Suivant cette optique, il est important de souligner que la stratégie argumentaire qui est ici mise en œuvre est la même qu’adoptent les négationnistes du racisme systémique, qui tâchent toujours d’utiliser l’expression entre guillemets pour mieux démentir la réalité à laquelle elle renvoie en l’attribuant à la diffusion d’une simple « théorie » importée des États-Unis dont la prégnance serait un symptôme de plus de l’« américanisation » du Québec. En d’autres termes, le refus catégorique d’identifier une composante institutionnelle au racisme, qu’il soit anti-asiatique ou autre, en faisant fi des statistiques alarmantes qui corroborent à chaque mois son existence serait par le fait même un acte patriotique de résistance face à l’hégémonie culturelle américaine, quitte à passer sous silence les méfaits qui en découlent.
Comme nous l’avons vu en fin de semaine, à force d’accusations de mauvaise foi toujours mieux dirigées contre les victimes de discrimination à base ethnique, la banalisation du racisme « ordinaire » finit par vider le vocable de son sens, au point où les termes du rapport majorité / minorités seraient inversés : la société d’accueil, en fléchissant sous le joug implacable du multiculturalisme, subirait un assaut constant de revendications tout aussi exotiques que farfelues par les membres de minorités racisés qui, en se rebellant obstinément contre leur propre intégration, mettraient en péril l’existence même de la société québécoise. À ce titre, seuls les Québécois dits « de souche » auraient droit au statut de « victimes ». Dans bien des cas malheureusement, la victimisation emboîte le pas à l’intolérance.
En guise d’exemple, aux yeux de ces mêmes commentateurs, il est tout à fait odieux de manifester dans la langue de son choix comme certains l’ont fait dimanche dernier.
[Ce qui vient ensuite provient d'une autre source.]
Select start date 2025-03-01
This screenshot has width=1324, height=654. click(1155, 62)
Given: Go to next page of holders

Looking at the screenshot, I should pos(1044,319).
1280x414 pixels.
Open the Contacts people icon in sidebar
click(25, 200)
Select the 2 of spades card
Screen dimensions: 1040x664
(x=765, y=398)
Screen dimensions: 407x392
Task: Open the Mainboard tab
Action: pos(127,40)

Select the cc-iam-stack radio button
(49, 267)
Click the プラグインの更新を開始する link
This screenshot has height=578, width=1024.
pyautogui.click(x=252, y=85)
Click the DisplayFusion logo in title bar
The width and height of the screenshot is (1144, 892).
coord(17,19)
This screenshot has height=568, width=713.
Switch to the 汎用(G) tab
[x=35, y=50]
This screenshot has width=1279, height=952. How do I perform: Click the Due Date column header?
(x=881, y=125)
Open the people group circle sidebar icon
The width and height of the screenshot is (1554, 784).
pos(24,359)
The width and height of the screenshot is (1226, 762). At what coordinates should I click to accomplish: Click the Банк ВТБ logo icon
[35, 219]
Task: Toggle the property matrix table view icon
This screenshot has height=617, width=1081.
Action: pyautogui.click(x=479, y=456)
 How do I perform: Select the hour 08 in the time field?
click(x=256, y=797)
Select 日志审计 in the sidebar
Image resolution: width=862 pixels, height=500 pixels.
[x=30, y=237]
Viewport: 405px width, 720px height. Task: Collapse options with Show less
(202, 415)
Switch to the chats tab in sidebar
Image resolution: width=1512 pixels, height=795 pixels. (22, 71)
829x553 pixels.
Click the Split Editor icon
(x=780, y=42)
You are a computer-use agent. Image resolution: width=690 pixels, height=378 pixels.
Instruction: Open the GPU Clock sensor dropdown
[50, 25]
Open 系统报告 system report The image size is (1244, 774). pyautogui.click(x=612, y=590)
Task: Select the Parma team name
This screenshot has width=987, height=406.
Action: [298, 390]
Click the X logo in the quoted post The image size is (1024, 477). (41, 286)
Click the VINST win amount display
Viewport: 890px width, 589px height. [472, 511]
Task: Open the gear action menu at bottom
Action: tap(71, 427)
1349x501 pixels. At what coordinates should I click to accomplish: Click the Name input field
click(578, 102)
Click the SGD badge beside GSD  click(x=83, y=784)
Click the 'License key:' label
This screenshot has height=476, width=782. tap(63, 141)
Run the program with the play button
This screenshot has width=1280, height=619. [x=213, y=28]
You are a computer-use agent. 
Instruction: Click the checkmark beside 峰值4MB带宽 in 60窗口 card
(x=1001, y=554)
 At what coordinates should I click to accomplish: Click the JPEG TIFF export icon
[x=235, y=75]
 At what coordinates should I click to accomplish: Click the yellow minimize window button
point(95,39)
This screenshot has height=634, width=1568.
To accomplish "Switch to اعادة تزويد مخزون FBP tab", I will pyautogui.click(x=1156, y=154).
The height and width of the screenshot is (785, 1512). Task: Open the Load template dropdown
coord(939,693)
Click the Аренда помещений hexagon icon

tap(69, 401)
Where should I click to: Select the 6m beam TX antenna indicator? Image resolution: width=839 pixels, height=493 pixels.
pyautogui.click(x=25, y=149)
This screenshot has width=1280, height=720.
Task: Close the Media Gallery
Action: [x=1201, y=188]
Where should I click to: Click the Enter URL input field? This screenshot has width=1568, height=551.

Le fait de brandir des pancartes rédigées en anglais ou en mandarin parmi un arsenal de pancartes rédigées en français au cours d’une marche pacifique contre le racisme anti-asiatique constituerait un affront à la société québécoise encore plus alarmant que le racisme anti-asiatique lui-même. À quand une loi qui bannira les vêtements arborant des inscriptions autres qu’en français ?
On nous dit que certains membres des minorités racisées voient du racisme partout. Si on prenait le problème à l’envers : est-ce que certains commentateurs sont engagés expressément pour voir du racisme nulle part ? Est-ce que le déni au Québec est encore plus systémique que le racisme lui-même ? Le surgissement d’un « nouveau péril jaune » n’est que l’image inversée de la montée du péril identitaire que représentent le repli sur soi et l’obsession de l’homogénéité ethnique.